Man takes defense attorney to court in dropped HIV transmission case
WATERLOO – A Bremer County man who was subject of a landmark HIV criminal case is taking his former defense attorney to court.
Nick Rhoades’ new attorneys allege attorney James Metcalf gave bad advice that caused Rhoades to plead guilty to criminal transmission of HIV in connection with a 2008 sexual encounter and landed Rhoades in prison.
Rhoades subsequently challenged his plea, resulting in an Iowa Supreme Court ruling that set aside his plea and led to prosecutors eventually throwing out the charge.
Testimony on Rhoades’ civil suit against Metcalf began Tuesday in Black Hawk County District Court in Waterloo with Rhoades’ new attorney, Marc Harding of Des Moines, alleging that Metcalf’s work on the criminal case was lacking.
“We are suing him because lawyer Metcalf didn’t do the job he was supposed to do,” Harding told jurors during opening statements.
He said there was no factual basis to Rhoades’ guilty plea in 2009.
Rhoades’ family paid Metcalf about $10,000 for the defense, and Metcalf didn’t investigate the case, didn’t get all of Rhoades’ medical records and took only one deposition — a 15-minute interview with the man who had sexual contact with Rhoades without knowing Rhoades was HIV positive — Harding said.
Metcalf’s attorney for the civil trial, Michael Lanigan, said Metcalf, a former prosecutor before entering private practice, has tried hundreds of cases.
“This is the guy in town who knows what he’s doing,” Lanigan said. He said Metcalf did what any experienced attorney would have done in the case.
Rhoades was accused of having unprotected oral sex and protected anal sex with a Cedar Falls man he met through a website where he had declared he was HIV negative. The other man, who didn’t contract HIV, learned Rhoades’ true status days later and went to police. At the time, Iowa law didn’t require actual transmission of HIV for the charge, which had carried a 25-year sentence.
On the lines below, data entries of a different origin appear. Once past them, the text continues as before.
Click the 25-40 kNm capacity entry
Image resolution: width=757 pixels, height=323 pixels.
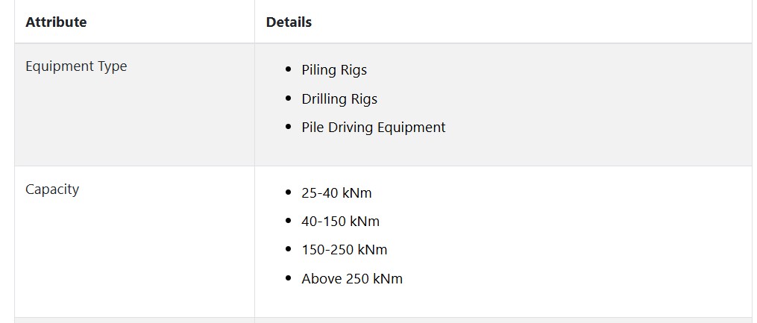[336, 193]
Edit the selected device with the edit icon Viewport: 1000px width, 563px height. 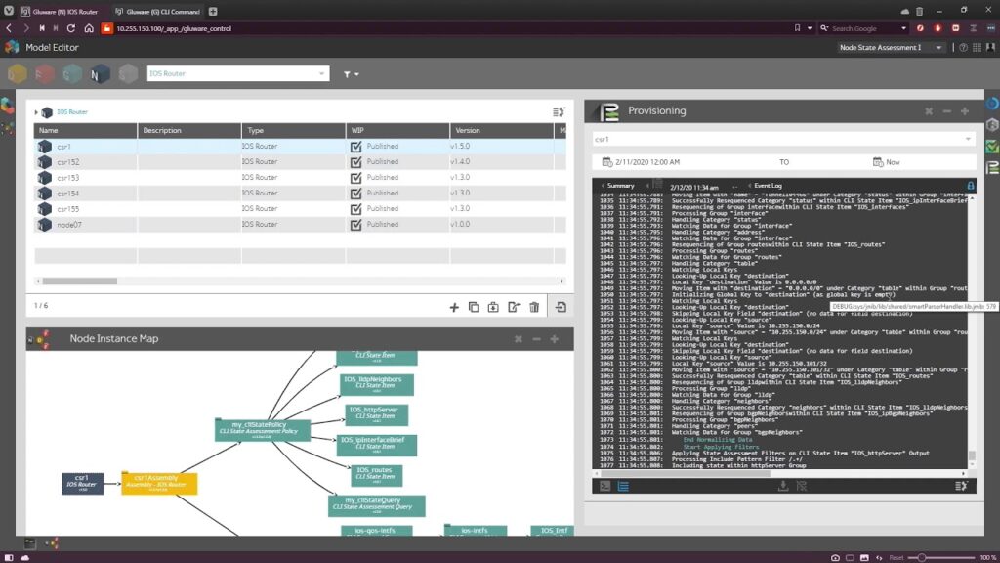pos(514,307)
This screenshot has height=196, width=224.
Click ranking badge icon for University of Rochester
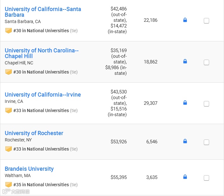pos(9,149)
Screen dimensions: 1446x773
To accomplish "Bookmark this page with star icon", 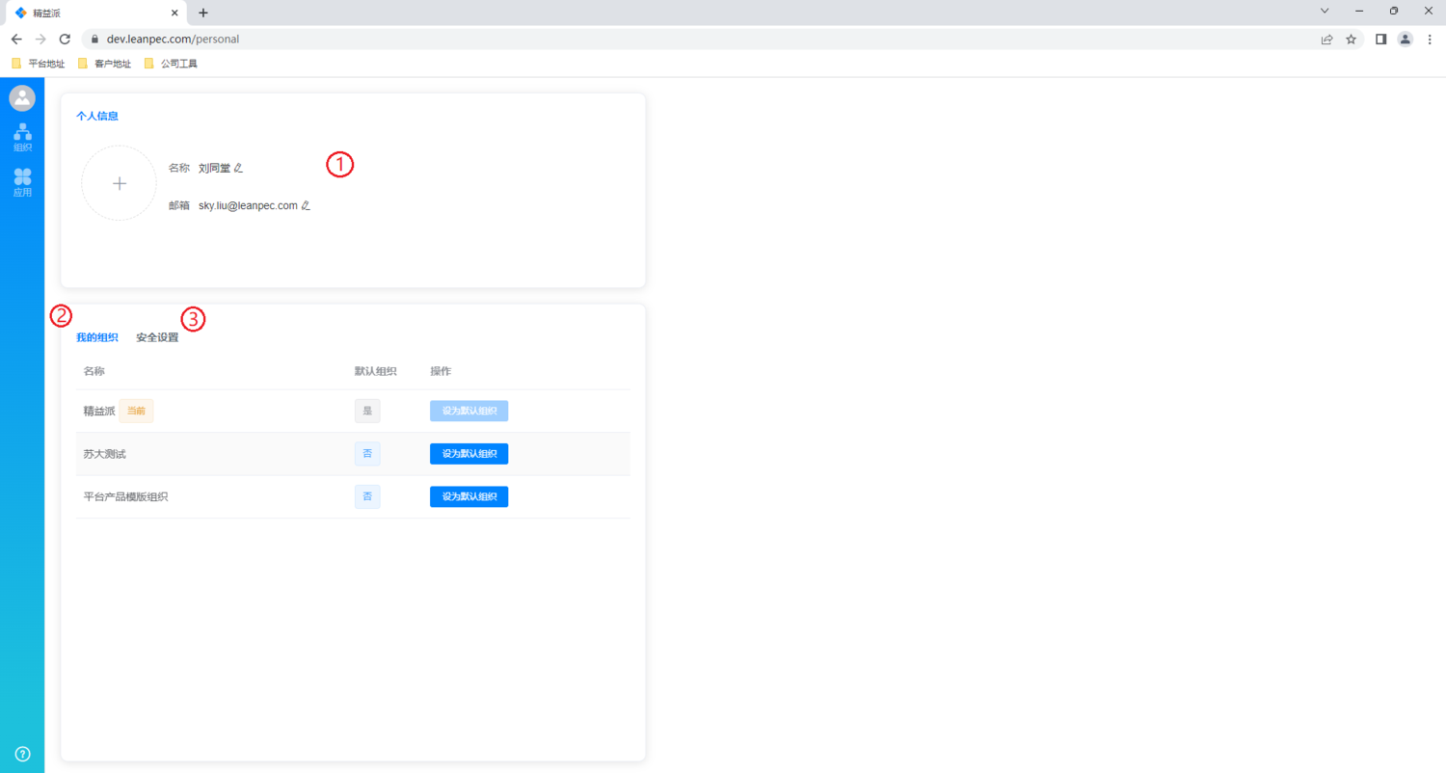I will [x=1351, y=40].
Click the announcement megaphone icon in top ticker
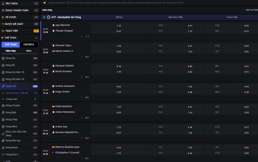 tap(44, 3)
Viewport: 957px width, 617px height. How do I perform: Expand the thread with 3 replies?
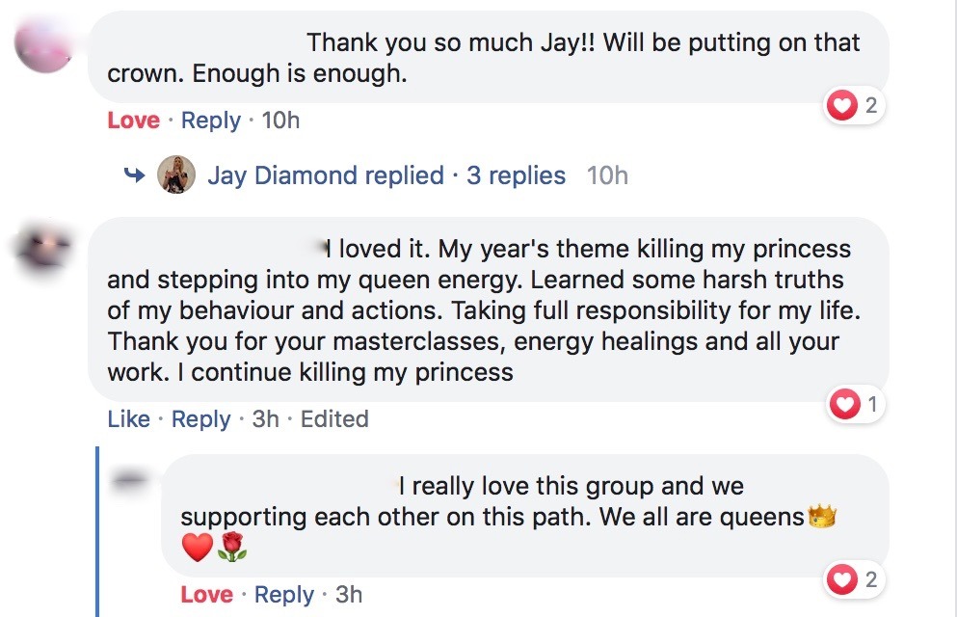point(516,175)
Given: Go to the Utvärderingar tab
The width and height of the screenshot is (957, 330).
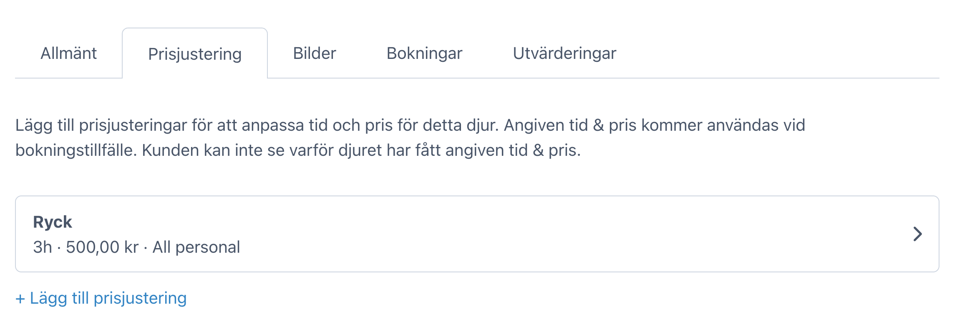Looking at the screenshot, I should click(x=564, y=53).
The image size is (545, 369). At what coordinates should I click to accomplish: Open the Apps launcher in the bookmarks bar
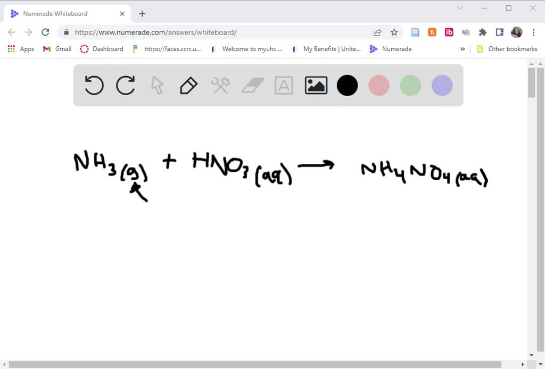pos(20,49)
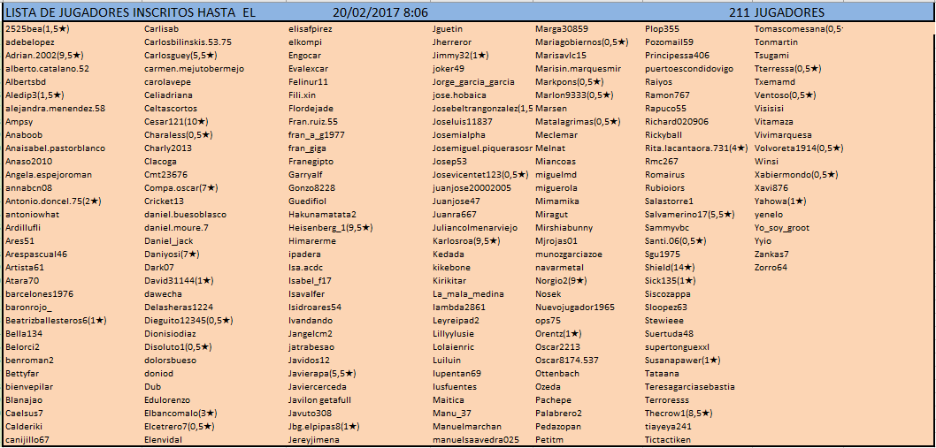Click the Thecrow1(8,5★) entry
This screenshot has width=936, height=448.
tap(679, 413)
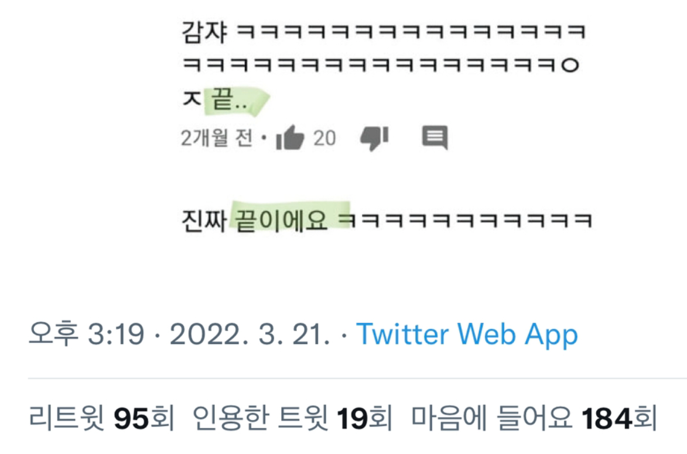This screenshot has height=454, width=687.
Task: Click the bold number 95 in retweets
Action: point(131,418)
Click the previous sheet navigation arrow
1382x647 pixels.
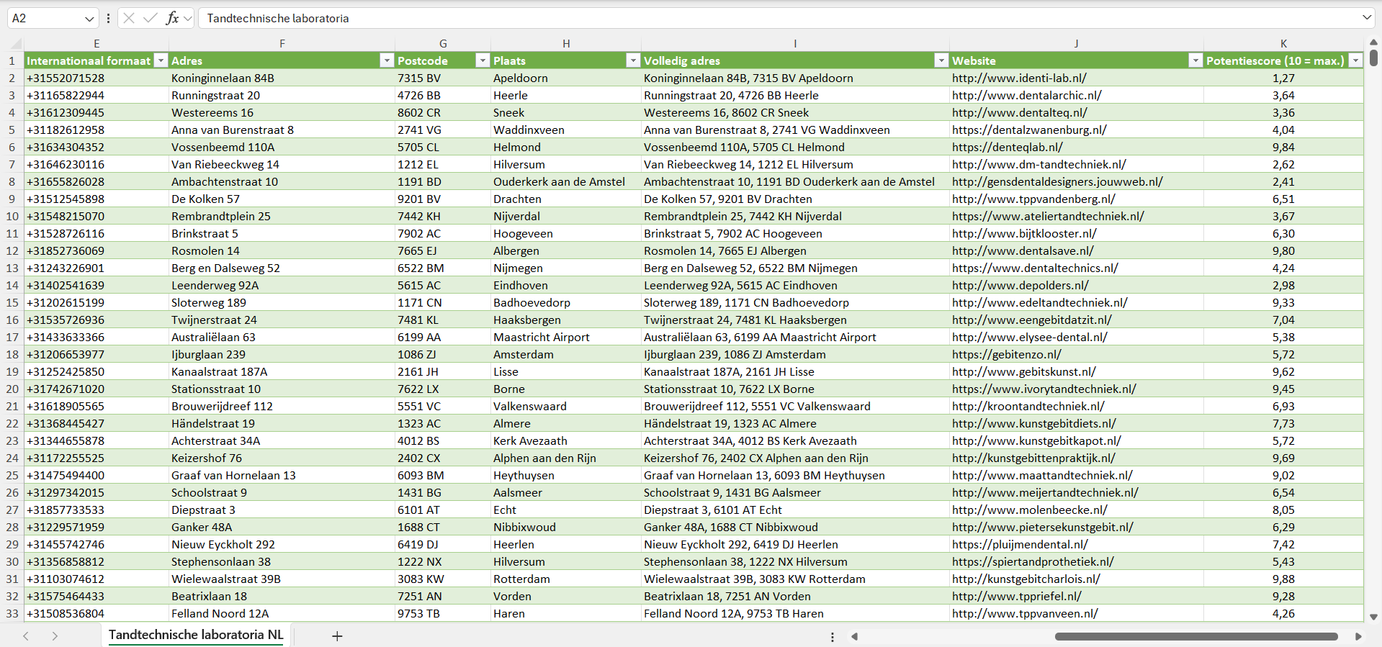(26, 635)
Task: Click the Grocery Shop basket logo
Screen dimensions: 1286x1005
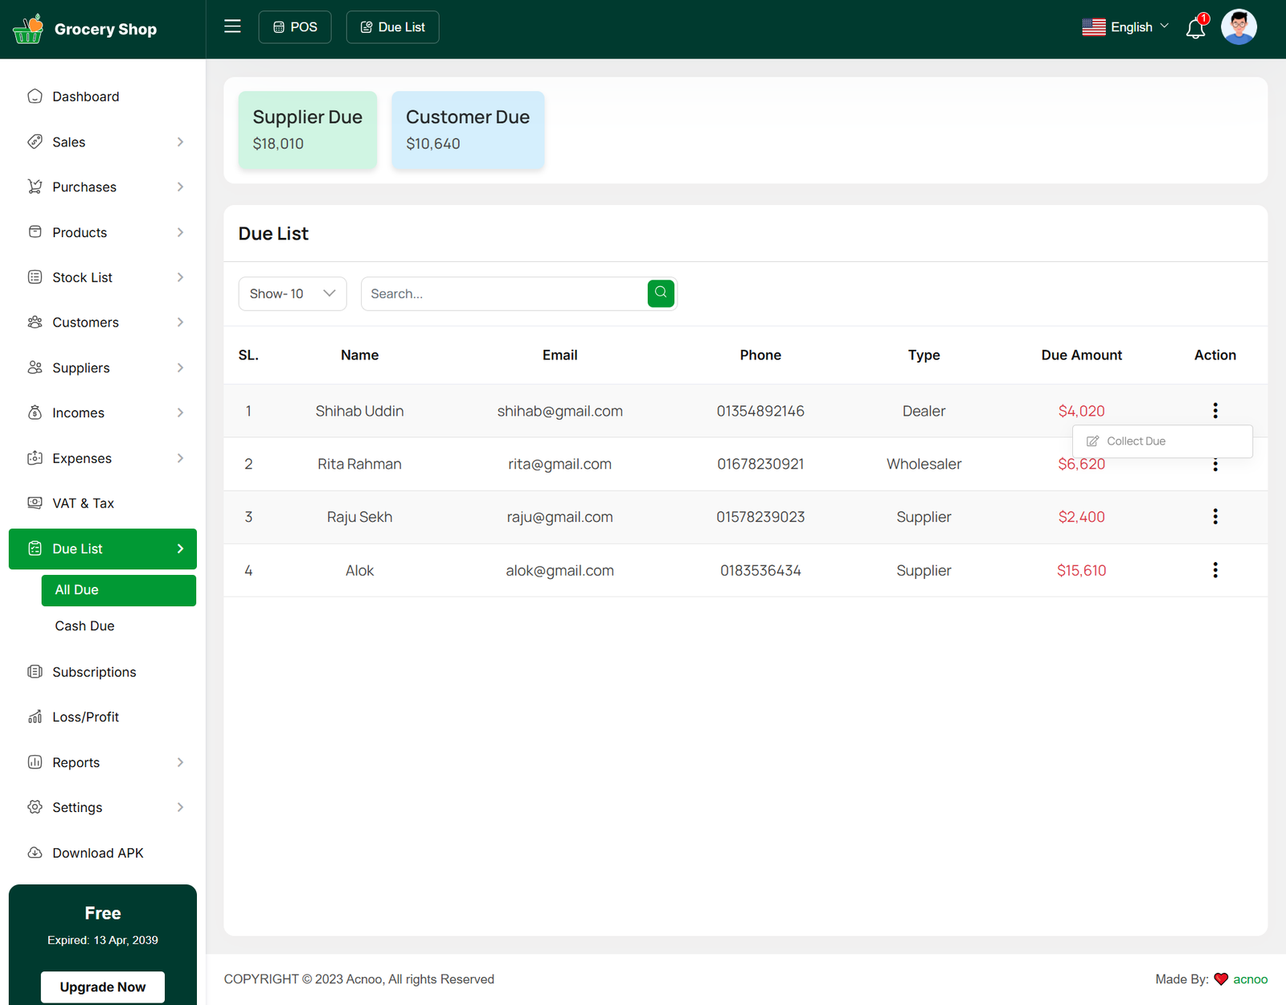Action: coord(28,29)
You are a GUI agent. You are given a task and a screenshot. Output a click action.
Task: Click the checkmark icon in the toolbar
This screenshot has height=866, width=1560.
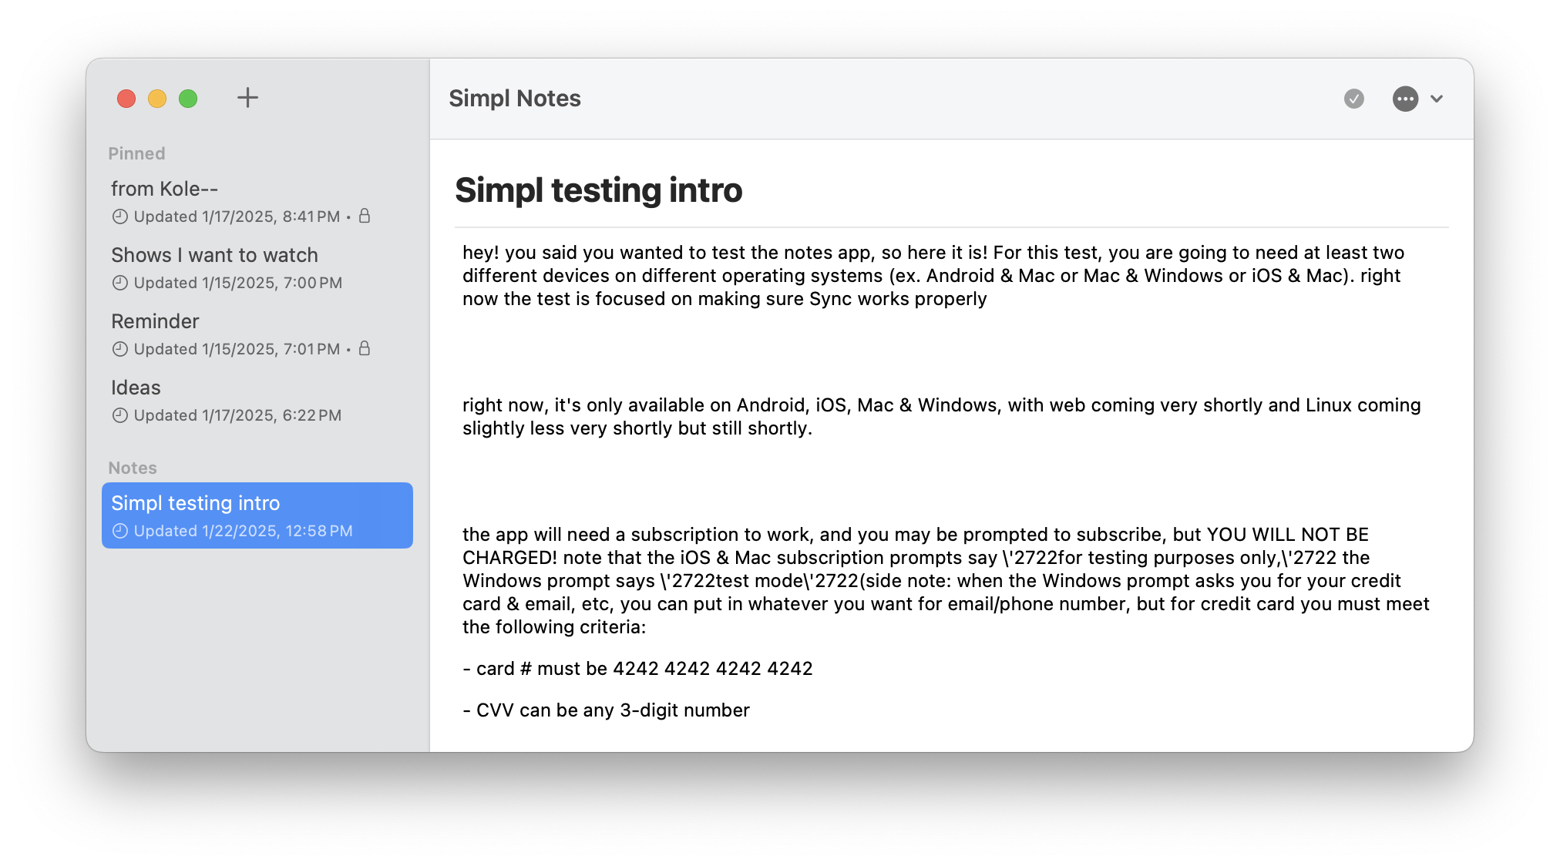pyautogui.click(x=1354, y=99)
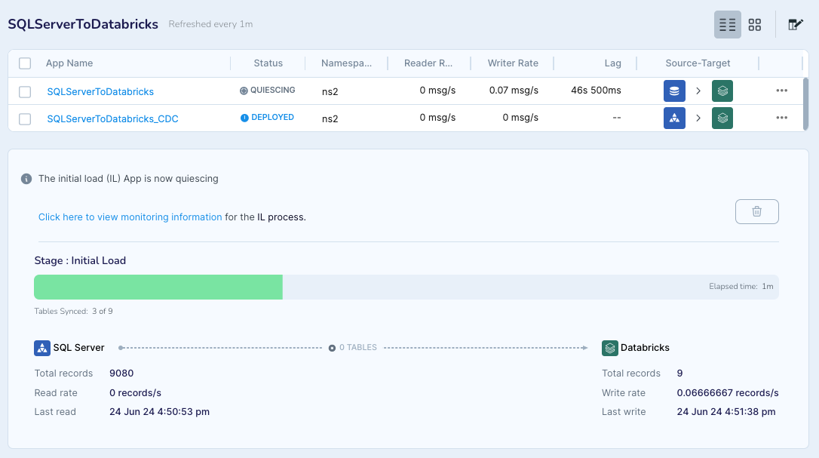This screenshot has width=819, height=458.
Task: Click database source icon for SQLServerToDatabricks row
Action: [x=674, y=91]
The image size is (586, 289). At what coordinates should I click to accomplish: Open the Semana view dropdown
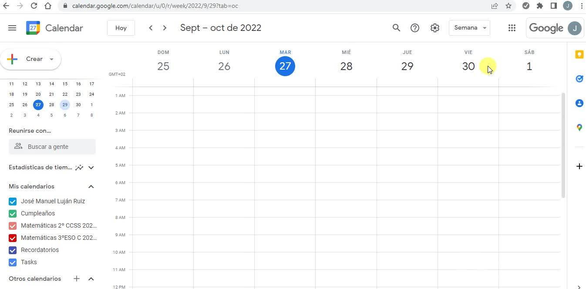coord(469,28)
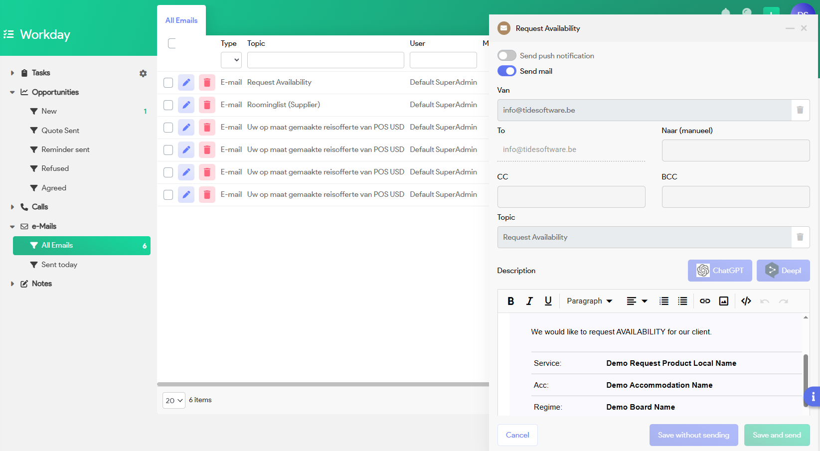Check the select-all checkbox in table header
820x451 pixels.
tap(172, 43)
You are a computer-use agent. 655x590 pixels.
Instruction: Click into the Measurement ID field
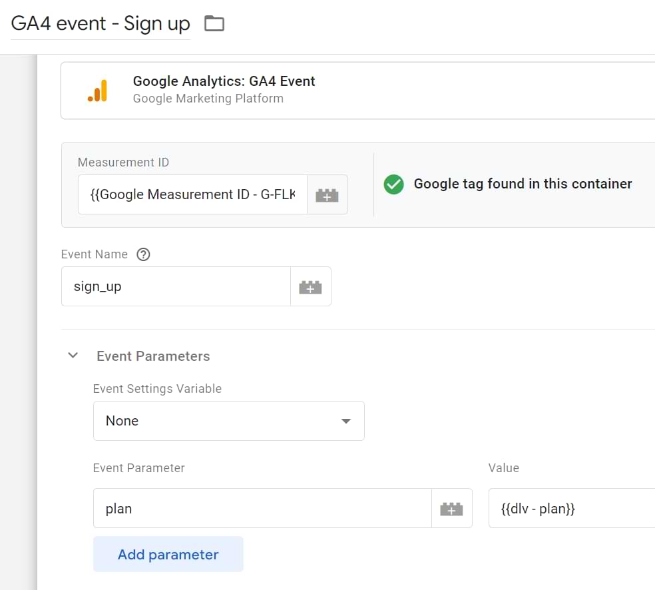(192, 195)
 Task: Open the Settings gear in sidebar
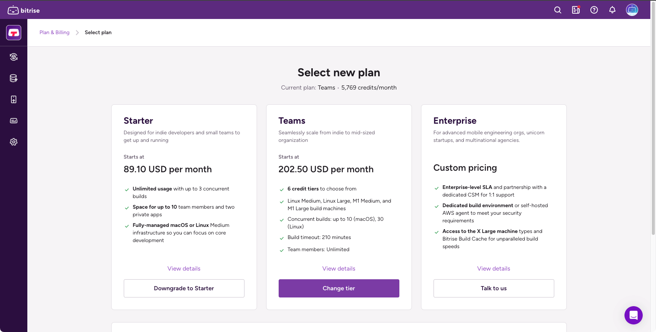click(x=14, y=142)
After Rhoades pleaded, he appealed, arguing there was no basis for his plea because at the time of the incident his viral load was undetectable and there was no chance he could have passed the virus. In 2014, the Iowa Supreme Court ruled that with advancements in medicine surrounding HIV, the court could no longer make certain assumptions about the transmission of the disease.
The ruling gave prosecutors a deadline to come up with additional evidence to back the charge, and the Black Hawk County Attorney’s Office dropped the case.
“I didn’t have a crystal ball in 2008,” Metcalf said on the stand Wednesday.
He said he talked with Rhoades’ doctor and considered a diminished responsibility defense — arguing that his client was unable to form the intent to commit the offense — but ultimately decided that wasn’t going to work.
“If he took this case to trial, he wasn’t going to win,” Metcalf said.
Without a plea offer from prosecutors, Metcalf said his strategy was to plead and angle for a sentencing reconsideration, bringing Rhoades back before a judge to seek leniency after he had served a short time in prison. Which is what happened after the plea and sentencing.
Testimony in the trial continues today.